> _Page text_
Or, put another way: should women be denied paid leave because they are medically unable to carry a child? That’s the nub of a lawsuit filed by a Long Island, N.Y., woman against her employer, a pharmaceutical company based in Lexington, Mass.
Kara Krill, a clinical business manager, is suing Cubist Pharmaceuticals for discrimination and breach of contract, among other complaints, claiming that the company denied her paid maternity leave to which she was entitled following the birth of her twins in May by a surrogate.
Krill had previously given birth to a child in 2007, but according to the suit she filed against Cubist in a U.S. District Court in Massachusetts, she was subsequently diagnosed with Asherman’s syndrome, a condition that often causes scar tissue in the uterus and results in reproductive disability. So when she and her husband decided to have another child, they turned to a surrogate.
Krill’s surrogate carried the biological offspring — twins, in this case — of Krill and her husband. Given that Krill received 13 weeks of paid maternity leave from Cubist after the birth of her first child, she said she expected a similar benefit after her twins arrived. Only this time she wasn’t delivering them, her surrogate was.
Cubist’s human resources department saw things differently. The company granted Krill five days of paid leave under the company’s adoption leave policy, but no paid time under the company’s maternity leave policy. According to court documents, Cubist offers parents five days of paid leave plus $4,000 for adoption costs under its adoption leave policy; the company gives new fathers the same amount of paid time for paternity leave.

> _Exercise set_
#1 List every place named in the text about Kara Krill's maternity leave lawsuit.
#2 According to the lawsuit article, what condition was Krill diagnosed with after her first child was born?
#3 Reproduce the lawsuit article word for word, from "Krill had previously" up to and including "to a surrogate.".

> _Entries shown_

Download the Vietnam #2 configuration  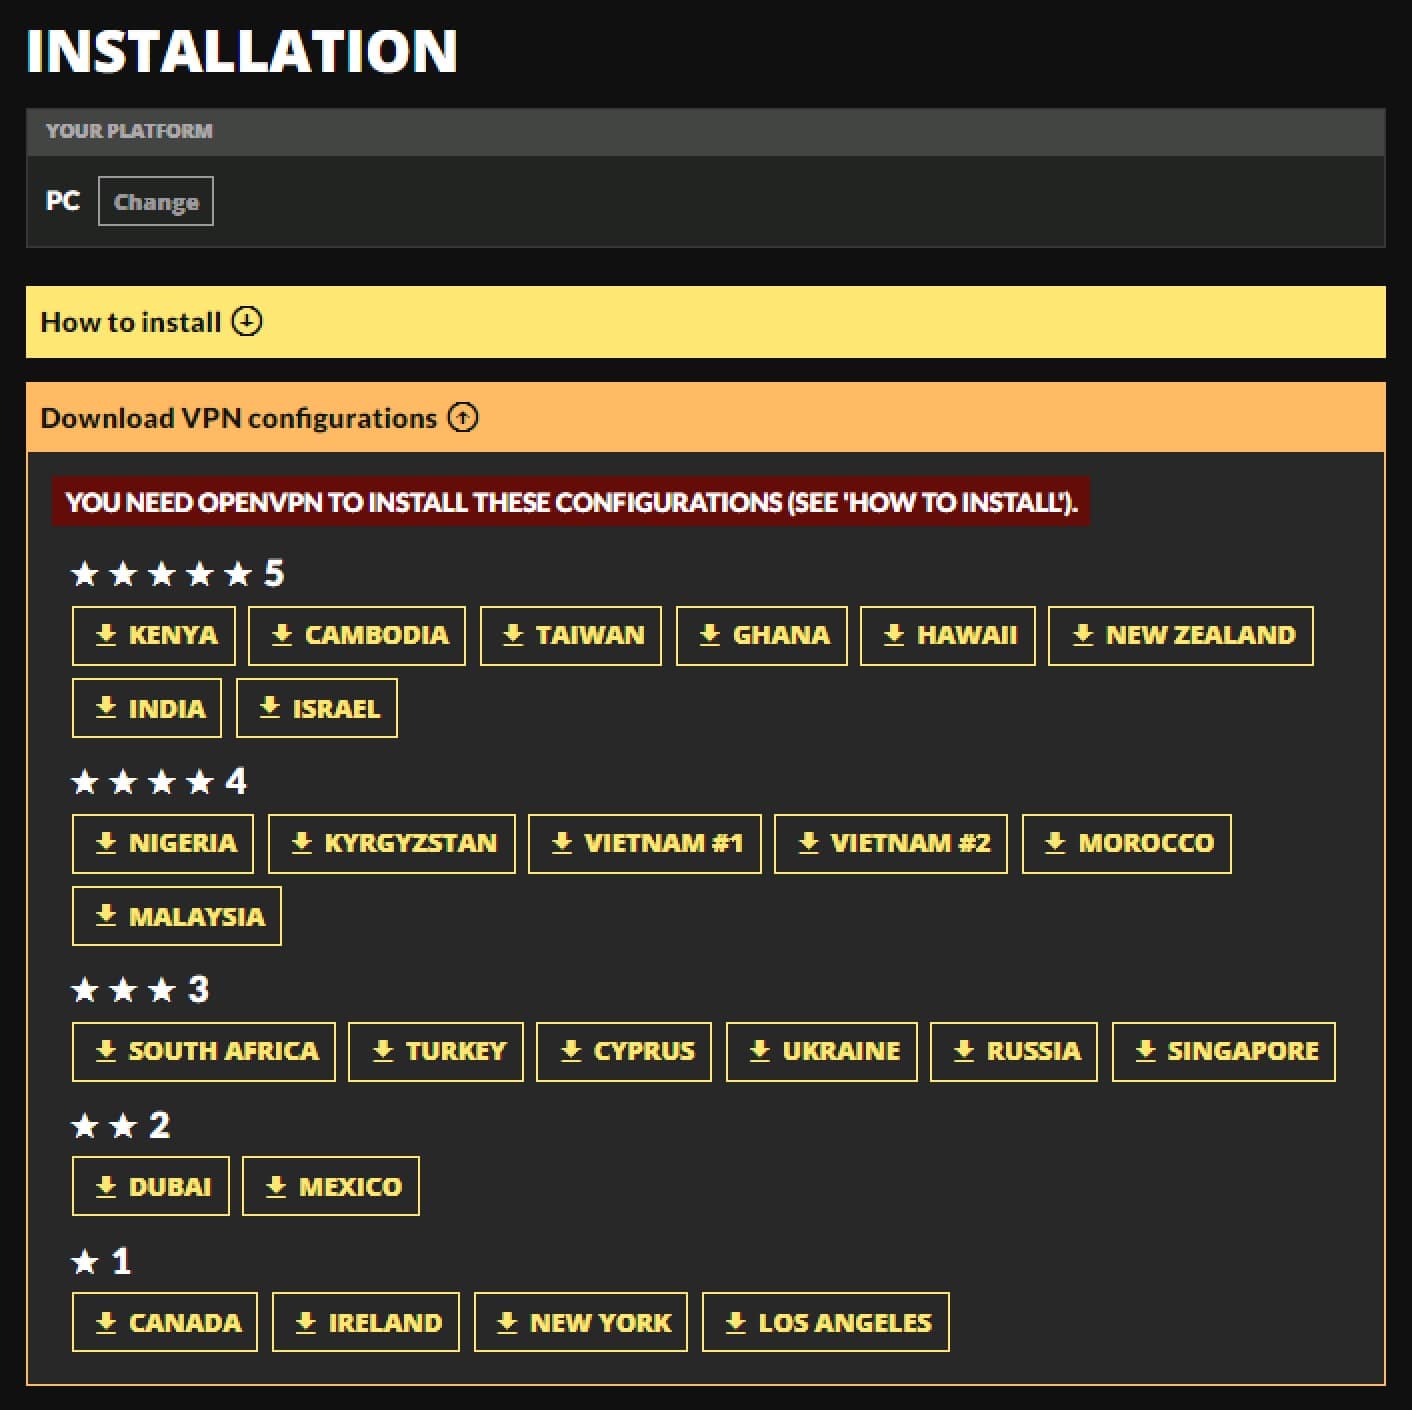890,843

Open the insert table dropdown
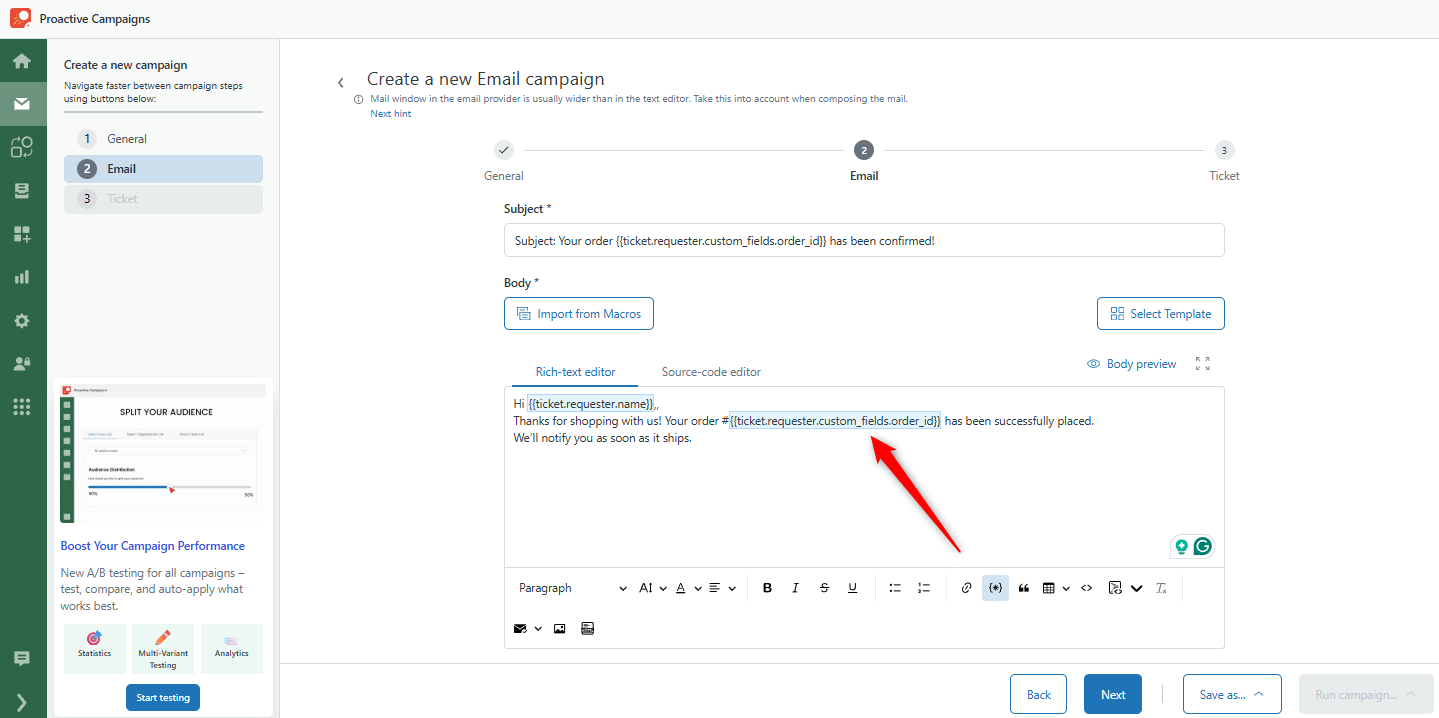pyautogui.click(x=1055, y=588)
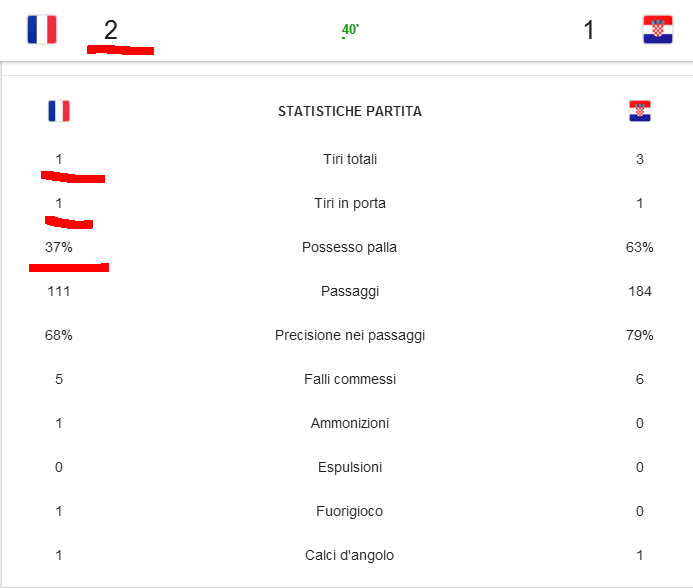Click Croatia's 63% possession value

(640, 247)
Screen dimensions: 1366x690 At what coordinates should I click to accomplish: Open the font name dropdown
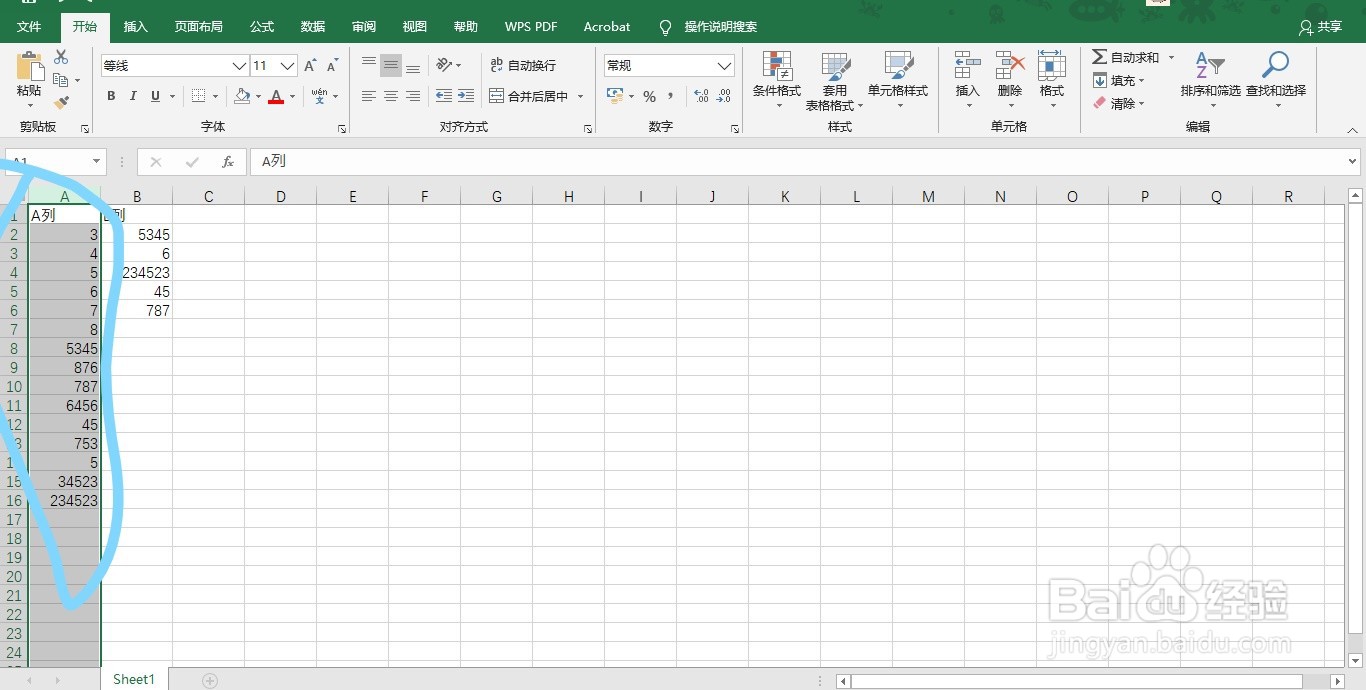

> _Responses by task_
#1 Long Island, N.Y.; Lexington, Mass.; Massachusetts

#2 Asherman's syndrome

#3
Krill had previously given birth to a child in 2007, but according to the suit she filed against Cubist in a U.S. District Court in Massachusetts, she was subsequently diagnosed with Asherman’s syndrome, a condition that often causes scar tissue in the uterus and results in reproductive disability. So when she and her husband decided to have another child, they turned to a surrogate.